Your task> Copy all records exactly; omit pictures.

───── Data

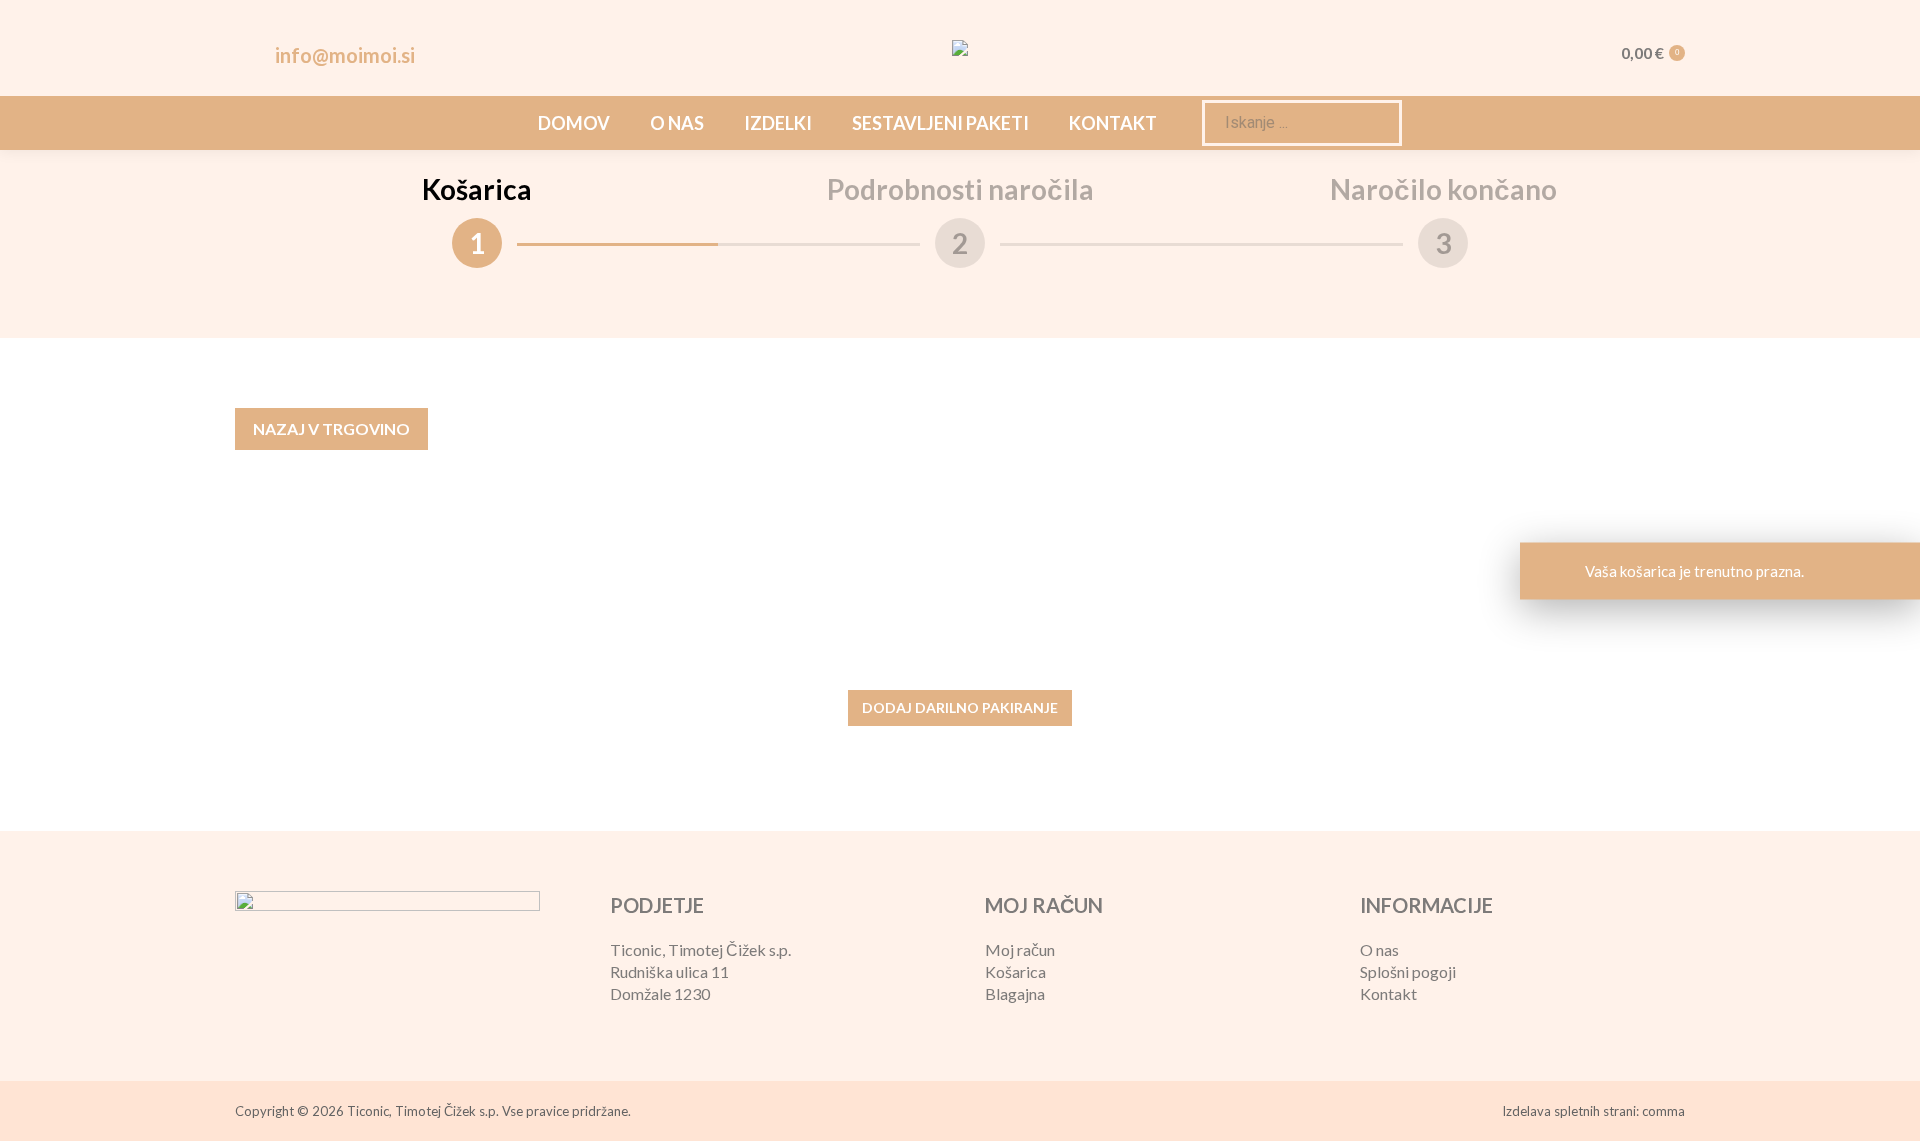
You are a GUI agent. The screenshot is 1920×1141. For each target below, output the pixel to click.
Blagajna (1015, 993)
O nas (1379, 949)
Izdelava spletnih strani (1569, 1111)
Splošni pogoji (1408, 971)
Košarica (1015, 971)
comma (1663, 1111)
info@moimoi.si (345, 55)
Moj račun (1020, 949)
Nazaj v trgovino (331, 428)
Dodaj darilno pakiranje (960, 707)
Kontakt (1388, 993)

──────────

Result of the exercise>
You are a GUI agent. The screenshot is 1920×1141. For each target below, output the pixel to click.
Blagajna (1015, 993)
O nas (1379, 949)
Izdelava spletnih strani (1569, 1111)
Splošni pogoji (1408, 971)
Košarica (1015, 971)
comma (1663, 1111)
info@moimoi.si (345, 55)
Moj račun (1020, 949)
Nazaj v trgovino (331, 428)
Dodaj darilno pakiranje (960, 707)
Kontakt (1388, 993)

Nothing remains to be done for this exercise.